The UAV lesson
By JPOST EDITORIAL
10/13/2012 22:38
It is imperative that Israel let its increasingly brazen and confrontational enemies know that this manifest taunt will not go unanswered.
IAF shoots down UAV that entered Israeli airspace Photo: IDF Spokesman's Office
Headlines generated by the invasion of our national overhead space by an
unidentified drone last week – significantly on the October 6 anniversary of the
launching of the 1973 Yom Kippur War – quickly gave way to the hullabaloo
created by the calling of early elections. The entire drone episode soon
disappeared from public discourse.
But it shouldn’t have. True, no lives
were lost as on the horrific Night of the Gliders on November 25, 1987, when two
hang gliders flew low toward the Lebanese border and the terrorist on one of
them surprised troops near Kiryat Shmona, killing eight and wounding
eight.
The latest unmanned aerial vehicle carried no weapons systems and
wasn’t laden with explosives that could have turned it into a suicide-drone.

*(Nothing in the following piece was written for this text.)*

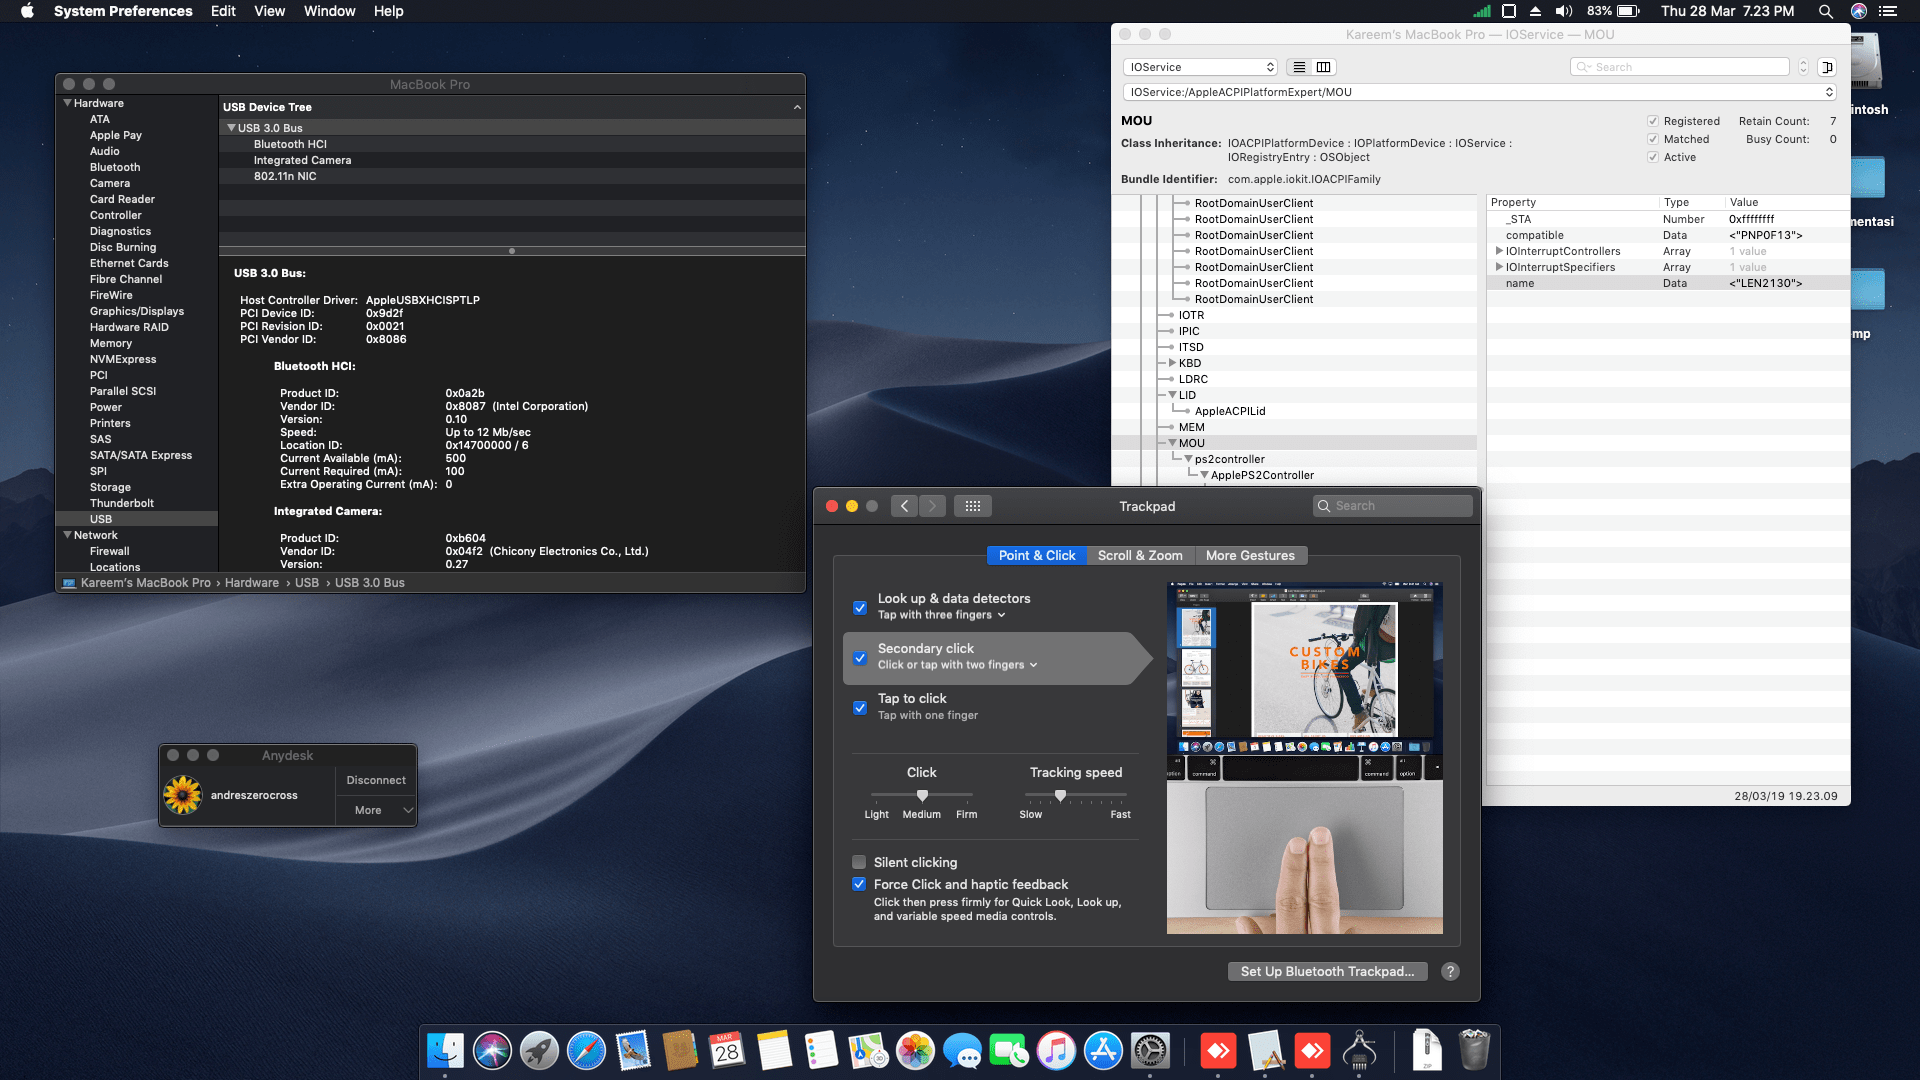Click the Spotlight search icon in menu bar
The height and width of the screenshot is (1080, 1920).
click(1825, 11)
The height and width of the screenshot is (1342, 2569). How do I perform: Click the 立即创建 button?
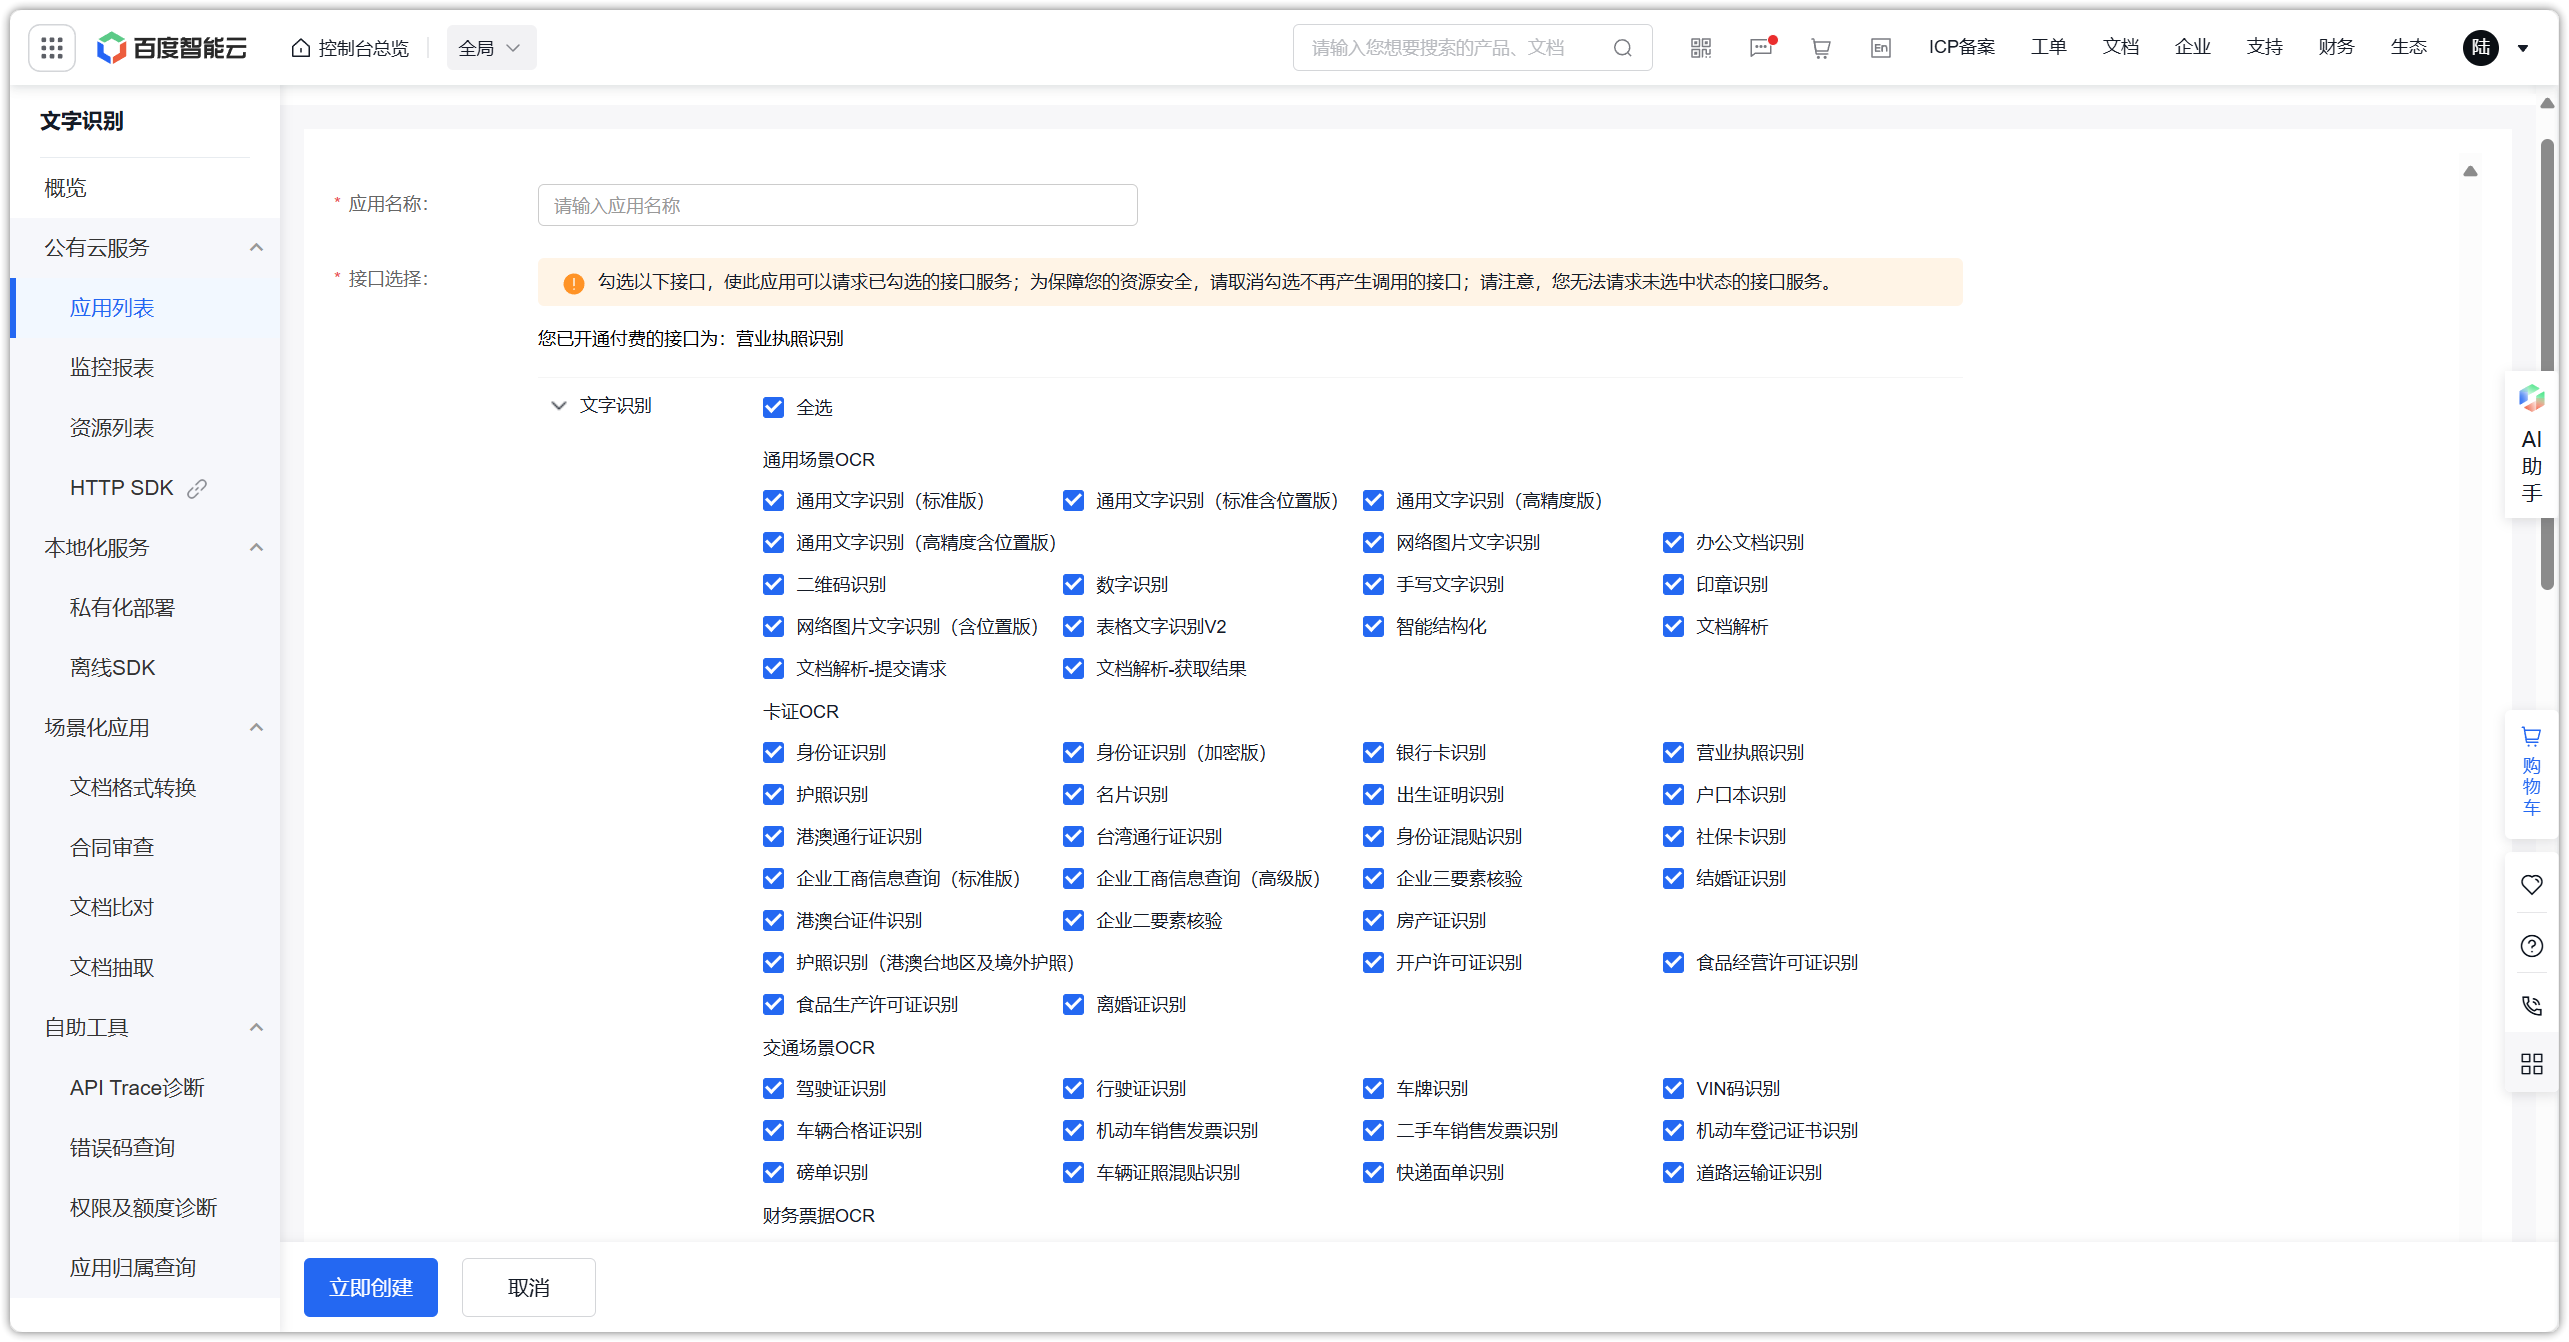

Nevertheless, this was a powerful warning that such flying objects could descend
upon us in waves at times of escalated conflict.
For this reason alone
this was no incidental footnote as with various other flying objects that have
infiltrated our skies, from a hot-air balloon that came perilously close to the
Dimona nuclear facility to an assortment of much smaller UAVs, which mostly
resembled amateur remote-control contraptions more than they did the large and
sophisticated drone that crossed into Israel just above the border with the Gaza
Strip.
Herein lies the difference, even if the drone did no physical harm
and might not have succeeded in transmitting any sensitive aerial shots (not
that the latter are so difficult to obtain these days with the proliferation on
the Internet of satellite views).
The UAV that most recently overflew the
Negev was of a different caliber. It was scientifically and technologically more
complicated, and larger than previous uninvited airborne visitors. It was
something that only a state could build, as distinct from terrorist outfits
(even if the latter are charged as its caretakers and commissioned
deployers).
The decision to send such a drone down the coasts of Lebanon
and Israel (its presumed path) and then have it cross overland into southern
Israel is not the whim of a local terrorist cell chieftain. It is a major
provocation and a blatant violation of Israel’s sovereignty, even if the drone’s
mission was only to gather intelligence and/or test Israel’s defenses. Espionage
is a form of aggression too.
This is a mission with extremely sensitive
ramifications and hence one that is unlikely to have been undertaken without
state sponsorship, and at the highest echelons of that state. The operative
assumption in Israel is that this was an Iranian initiative, even if Hezbollah
functioned in this instance as Tehran’s subcontractor.
We in this country
may accord unwavering credence to the Israel Air Force’s assertion that the
drone was under its surveillance long before it trespassed into our jurisdiction
and that it was allowed nearly 20 minutes of Negev air time so the IAF could
observe its capabilities before it was finally hit a mere 30 kilometers from
Dimona.
Indeed, reliable indications are that the air force was alerted
to the drone while it was still over water and before it came near Gaza. It may
well be that those at the control headquarters in Iran and Lebanon know that
they failed to surprise and penetrate undetected.
But that is not how the
incident is played for public consumption in Tehran and Beirut and this is not
without importance.
Even if it is based on utter falsehoods, this seeming
breach of our security dents Israel’s deterrence in the eyes of precisely those
populations that Israel aims to deter. If the Iranians’ objective (and that of
Iran’s Hezbollah proxies) was to achieve a propaganda feat and claim to have
humiliated Israel, then they succeeded from their point of view.
This is
not something we can afford to smugly scoff at. This is escalation, and Israeli
silence could be misconstrued as weakness and vulnerability.
This is not
to say that we should go on the immediate offensive with all guns blazing. But
it is imperative that Israel let its increasingly brazen and confrontational
enemies know – whether via public pronouncements by our higher-ups or via more
discreet messaging – that this manifest taunt is viewed here as throwing down
the gauntlet and that it will not go unanswered.